TEXT PROVIDED:
┏━━

Distributed Transactions

Why This Matters

When a single operation spans multiple services or databases, how do you ensure atomicity? This is one of the hardest problems in distributed systems and a FAANG favorite.

The Problem

Order Service:        Create order (DB 1)
Payment Service:      Charge card (DB 2)
Inventory Service:    Reserve stock (DB 3)
Notification Service: Send email (External)

If payment succeeds but inventory fails → inconsistent state!

Local ACID transactions don't span multiple databases/services.

Two-Phase Commit (2PC)

How It Works

Phase 1 — Prepare (Voting):

Coordinator → All Participants: "Prepare to commit TX-123"
Participant A: Acquires locks, writes to WAL → "Yes, ready"
Participant B: Acquires locks, writes to WAL → "Yes, ready"
Participant C: Can't proceed → "No, abort"

Phase 2 — Commit/Abort (Decision):

If ALL voted Yes:
  Coordinator → All: "Commit TX-123"
  Participants: Commit and release locks

If ANY voted No:
  Coordinator → All: "Abort TX-123"
  Participants: Rollback and release locks

Problems with 2PC

Problem	Description
Blocking	If coordinator crashes after Phase 1, participants hold locks indefinitely
Single point of failure	Coordinator failure blocks all participants
Performance	Requires 2 round trips + held locks = high latency
Availability	Any participant failure = entire TX fails
Scalability	Doesn't scale to many participants or across WANs

Where 2PC Is Used

Within a single database (internal transactions)

┗━━

DATASET SECTION:
┏━━

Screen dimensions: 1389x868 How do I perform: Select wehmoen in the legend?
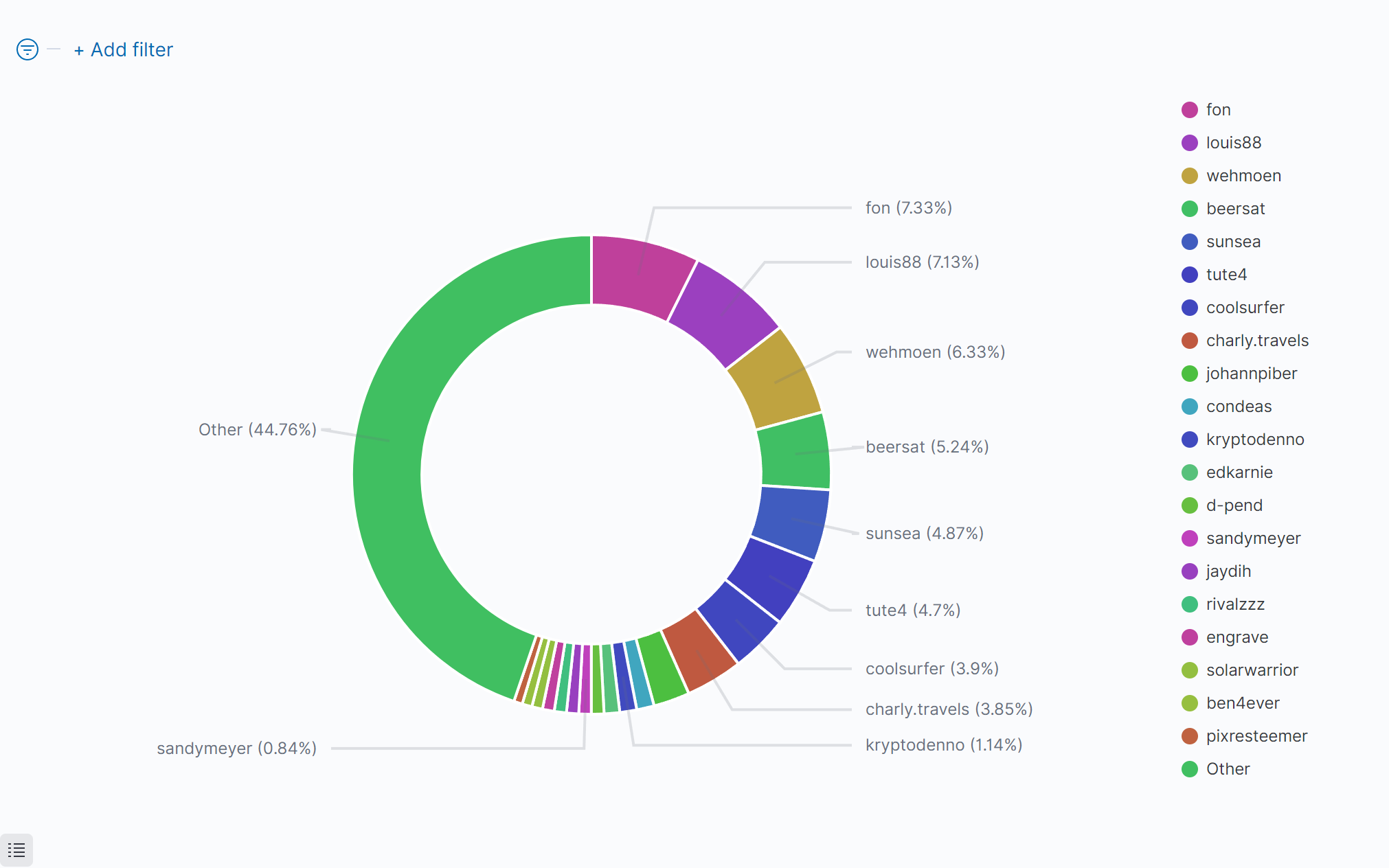tap(1243, 176)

┗━━

REQUIRED ACTIONS:
(1) Summarize the text on distributed transactions in two sentences.
(2) In the distributed transactions text, what does a participant do during the prepare phase before replying "Yes, ready"?
(3) Print the passage of the distributed transactions text starting at "Why This Matters" and ending at "span multiple databases/services.".

SOLVED PROBLEMS:
(1) When one operation spans several services or databases, local ACID transactions cannot cover it, so a partial failure such as payment succeeding while inventory fails leaves an inconsistent state. Two-phase commit addresses this with a prepare phase, in which participants vote, and a decision phase, in which the coordinator commits if all vote yes or aborts if any vote no, but it suffers from blocking, a single point of failure, high latency, poor availability and limited scalability.

(2) It acquires locks and writes to the WAL.

(3)
Why This Matters

When a single operation spans multiple services or databases, how do you ensure atomicity? This is one of the hardest problems in distributed systems and a FAANG favorite.

The Problem

Order Service:        Create order (DB 1)
Payment Service:      Charge card (DB 2)
Inventory Service:    Reserve stock (DB 3)
Notification Service: Send email (External)

If payment succeeds but inventory fails → inconsistent state!

Local ACID transactions don't span multiple databases/services.